28.Several times Ms Del Amo was injured due to headbanging. These incidents were not documented on a body map nor is there any evidence of neurological observation assessment documentation as per UHB policy in her medical notes, it is recorded that she refused neurological observations in case notes.

29.There is no clear documented evidence that mental capacity assessments were completed for any of the medical interventions and surgeries to remove the ingested items. A best interest meeting was arranged and documentation completed to detail the outcome/decision of the meeting (05/10/2022) but Ms Del Amo was not involved in the assessment nor was it documented that a capacity assessment was completed regarding her ability to consent to treatment and to be transferred to UHW.

30.During her time on Alder 2, Ms Del Amo was on fluctuating levels of observations. It is difficult to ascertain how staff were supporting her and how she was able to conceal and swallow items on several occasions.

‘Distress’

The review concluded: “Following careful consideration by the health board’s Redress Team in June 2024, it was concluded that although the above failings in care were identified during the course of the incident investigation, the health board does not consider that any of these failings will have directly caused, or materially contributed to, any harm to your daughter.

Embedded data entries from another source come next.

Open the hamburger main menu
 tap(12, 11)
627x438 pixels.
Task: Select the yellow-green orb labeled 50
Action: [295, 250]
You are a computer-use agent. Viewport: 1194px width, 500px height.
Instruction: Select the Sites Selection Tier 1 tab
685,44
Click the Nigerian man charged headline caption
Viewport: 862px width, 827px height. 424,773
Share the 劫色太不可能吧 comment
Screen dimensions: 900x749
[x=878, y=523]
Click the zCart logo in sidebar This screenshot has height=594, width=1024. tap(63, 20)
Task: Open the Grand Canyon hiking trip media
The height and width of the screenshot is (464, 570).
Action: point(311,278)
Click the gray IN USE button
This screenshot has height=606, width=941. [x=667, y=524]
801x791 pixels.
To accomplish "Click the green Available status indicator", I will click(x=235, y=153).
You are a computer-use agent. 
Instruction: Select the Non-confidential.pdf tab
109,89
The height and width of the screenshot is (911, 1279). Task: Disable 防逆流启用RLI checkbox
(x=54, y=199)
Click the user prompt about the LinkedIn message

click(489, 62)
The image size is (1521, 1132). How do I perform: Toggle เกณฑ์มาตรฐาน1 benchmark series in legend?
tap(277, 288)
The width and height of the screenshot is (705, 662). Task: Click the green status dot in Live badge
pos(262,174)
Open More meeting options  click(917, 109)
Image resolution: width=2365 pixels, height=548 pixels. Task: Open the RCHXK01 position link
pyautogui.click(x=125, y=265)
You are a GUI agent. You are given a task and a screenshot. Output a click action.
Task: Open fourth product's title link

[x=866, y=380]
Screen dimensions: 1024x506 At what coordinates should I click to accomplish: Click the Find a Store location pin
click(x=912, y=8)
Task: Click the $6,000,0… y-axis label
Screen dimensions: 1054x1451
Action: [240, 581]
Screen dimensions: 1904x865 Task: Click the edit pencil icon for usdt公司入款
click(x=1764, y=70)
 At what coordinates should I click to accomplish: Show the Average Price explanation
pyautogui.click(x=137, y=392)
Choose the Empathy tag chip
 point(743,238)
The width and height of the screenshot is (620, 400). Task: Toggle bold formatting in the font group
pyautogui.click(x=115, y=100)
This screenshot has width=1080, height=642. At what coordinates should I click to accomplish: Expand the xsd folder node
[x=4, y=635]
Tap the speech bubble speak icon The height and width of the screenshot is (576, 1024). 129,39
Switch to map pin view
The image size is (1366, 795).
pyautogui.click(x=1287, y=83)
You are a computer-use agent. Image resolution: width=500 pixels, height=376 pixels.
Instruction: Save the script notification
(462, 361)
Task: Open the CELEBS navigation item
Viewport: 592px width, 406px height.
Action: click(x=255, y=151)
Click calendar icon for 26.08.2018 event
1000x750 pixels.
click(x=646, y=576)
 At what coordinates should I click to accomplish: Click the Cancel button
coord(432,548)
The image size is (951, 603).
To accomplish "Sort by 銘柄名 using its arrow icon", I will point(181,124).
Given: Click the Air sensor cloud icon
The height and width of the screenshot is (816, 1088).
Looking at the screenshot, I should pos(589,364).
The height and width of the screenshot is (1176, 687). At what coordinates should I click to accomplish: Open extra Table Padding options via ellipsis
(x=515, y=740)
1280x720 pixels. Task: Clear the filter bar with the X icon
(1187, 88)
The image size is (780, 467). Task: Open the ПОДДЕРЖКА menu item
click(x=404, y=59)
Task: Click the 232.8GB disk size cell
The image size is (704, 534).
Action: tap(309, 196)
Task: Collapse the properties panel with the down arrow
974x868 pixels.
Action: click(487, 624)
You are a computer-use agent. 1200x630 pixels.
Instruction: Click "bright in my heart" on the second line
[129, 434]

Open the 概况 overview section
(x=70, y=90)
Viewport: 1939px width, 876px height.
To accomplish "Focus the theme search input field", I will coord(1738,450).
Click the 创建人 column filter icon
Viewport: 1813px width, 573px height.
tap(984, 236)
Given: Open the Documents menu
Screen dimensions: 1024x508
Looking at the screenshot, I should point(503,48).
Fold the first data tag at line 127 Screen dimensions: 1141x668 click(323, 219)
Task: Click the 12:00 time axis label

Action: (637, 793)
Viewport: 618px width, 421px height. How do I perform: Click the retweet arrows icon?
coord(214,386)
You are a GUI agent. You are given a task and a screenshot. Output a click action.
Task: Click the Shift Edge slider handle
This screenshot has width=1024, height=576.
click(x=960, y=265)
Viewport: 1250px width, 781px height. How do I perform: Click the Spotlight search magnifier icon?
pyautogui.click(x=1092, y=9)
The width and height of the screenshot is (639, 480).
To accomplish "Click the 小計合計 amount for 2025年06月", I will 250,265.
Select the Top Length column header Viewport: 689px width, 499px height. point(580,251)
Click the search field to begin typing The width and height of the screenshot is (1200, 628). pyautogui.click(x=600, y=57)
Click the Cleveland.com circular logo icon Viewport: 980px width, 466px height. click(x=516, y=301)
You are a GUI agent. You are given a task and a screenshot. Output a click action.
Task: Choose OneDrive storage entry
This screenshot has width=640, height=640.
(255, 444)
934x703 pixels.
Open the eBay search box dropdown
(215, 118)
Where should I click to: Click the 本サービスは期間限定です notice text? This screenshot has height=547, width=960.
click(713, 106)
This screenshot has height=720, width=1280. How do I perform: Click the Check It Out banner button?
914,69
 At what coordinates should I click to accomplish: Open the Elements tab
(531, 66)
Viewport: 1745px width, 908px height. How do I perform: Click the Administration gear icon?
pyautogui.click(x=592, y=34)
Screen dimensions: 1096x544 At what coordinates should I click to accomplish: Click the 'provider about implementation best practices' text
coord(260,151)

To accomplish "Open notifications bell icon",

“… I would also like to extend my sincere apologies for your and your daughter’s experience and for the distress this will have caused you both.”

Ms Del Amo’s father Scott Del Amo insists that he has not behaved in a threatening way. He told Nation.Cymru: “I was firm when raising concerns with staff at Hafan y Coed about how Anya was treated, but I certainly didn’t behave in an aggressive manner.

“Clearly the failures outlined in the review are very disturbing. We don’t accept that they caused Anya no harm.

“We want to see her medical records to cross-check them against the review findings as we consider whether to bring a lawsuit against the health board. I’ve been asking for them for a very long time. Senior managers have made repeated promises that the records would be handed over by particular dates, but they’ve failed to meet the deadlines.”

Ms Del Amo subsequently left Hafan y Coed and received treatment at as an in-patient at a residential NHS mental health unit called Springbank in Cambridge, where she made considerable progress. She now has a baby, Anya, who is four and a half months old.

Delay

A spokesperson for Cardiff and Vale University Health Board, said: “We would like to apologise for the delay in providing the medical records requested, we acknowledge that this has taken significantly longer than we would expect.

“The teams involved are working to provide the medical records and will be in contact with Mr Del Amo directly when they are available.”